### Exercise data

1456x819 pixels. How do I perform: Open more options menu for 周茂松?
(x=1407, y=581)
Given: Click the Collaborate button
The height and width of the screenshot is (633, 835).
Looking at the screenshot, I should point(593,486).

######

**Problem to solve**
Copy verbatim the span of lines that begins with the line holding "Given: Click the Collaborate button" and ends at the last line of the records.

**Written answer**
Given: Click the Collaborate button
The height and width of the screenshot is (633, 835).
Looking at the screenshot, I should point(593,486).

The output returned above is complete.